Intrinsically disordered proteins (IDP) form a large and functionally important class of proteins

that lack an ordered three-dimensional structure. IDPs play an important role in cell signaling,

transcription, or chromatin remodeling. The discovery of IDPs has challenged the traditional

paradigm of protein structure which states that protein function depends on a well-defined three-

dimensional structure.

Due to their high conformational flexibility and the lack of ordered secondary structure, it is

challenging to study the flexible structure, dynamics and energetics of these proteins with

conventional methods. In our work, we employ photoinduced electron-transfer (PET) combined

with fluorescence correlation spectroscopy (FCS) for studying the conformational dynamics of

one specific class of IDPs: phenylalanine-glycine rich protein domains (FG repeats) which are

dominant building blocks within the pore of nuclear pore complexes.

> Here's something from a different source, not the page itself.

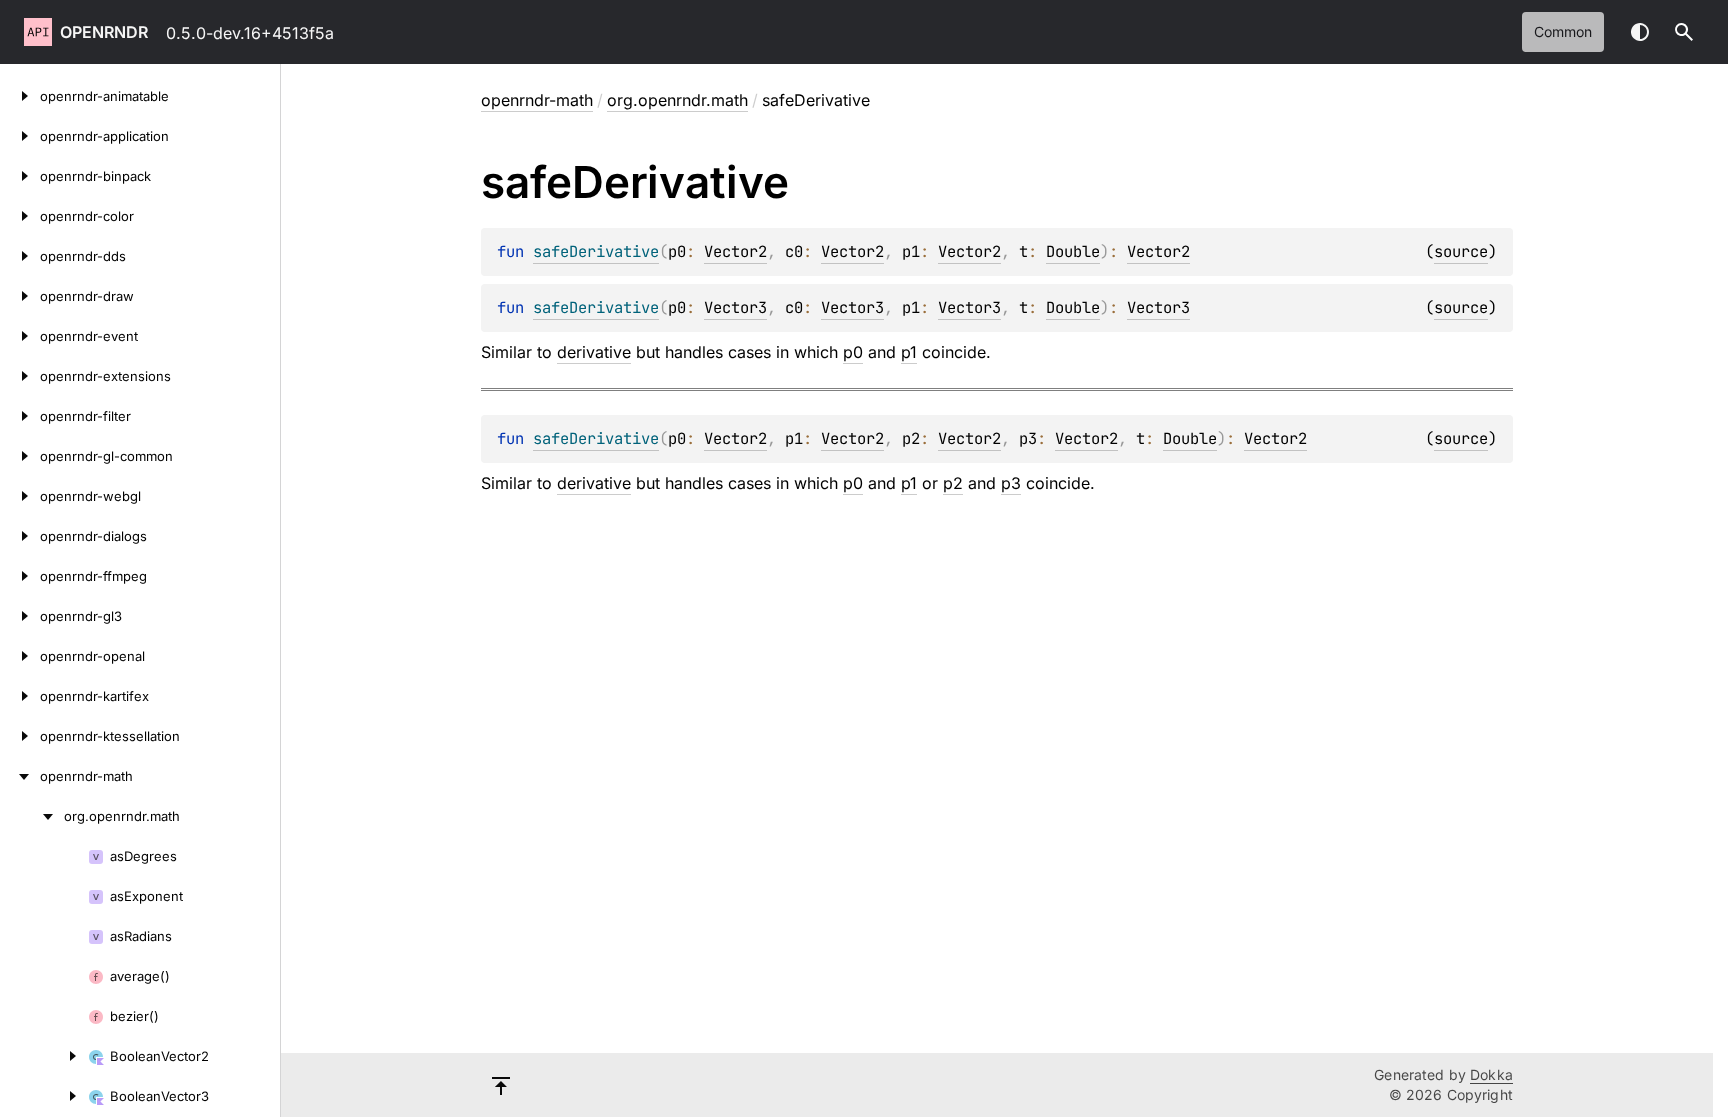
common (1563, 31)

We us the peculiarity of the

fluorescent dye Atto655 that, when excited, it shows a quasi-instantaneous and high-efficient

electron transfer to a tryptophan in direct contact with the dye. By placing one tryptophan at a

specific position within a peptide chain that is labeled at its end with Atto655, one can use FCS

for measuring the contact pair formation rate between the labeled peptide end and the tryptophan

position. By moving the tryptophan position along the peptide chain, one thus maps the

conformational dynamics of the full peptide. We observe point contact formation rates of a few

hundred nanoseconds, and see a strong variation of the rate on the distance between dye and

tryptophan, as well as on total length of the peptide chain. We demonstrate that PET-FCS is

particularly useful for the measurement of fast intramolecular conformational dynamics of small

biomolecules where conventional methods such as single-molecule Förster Resonance Energy

Transfer fail due to steric reasons.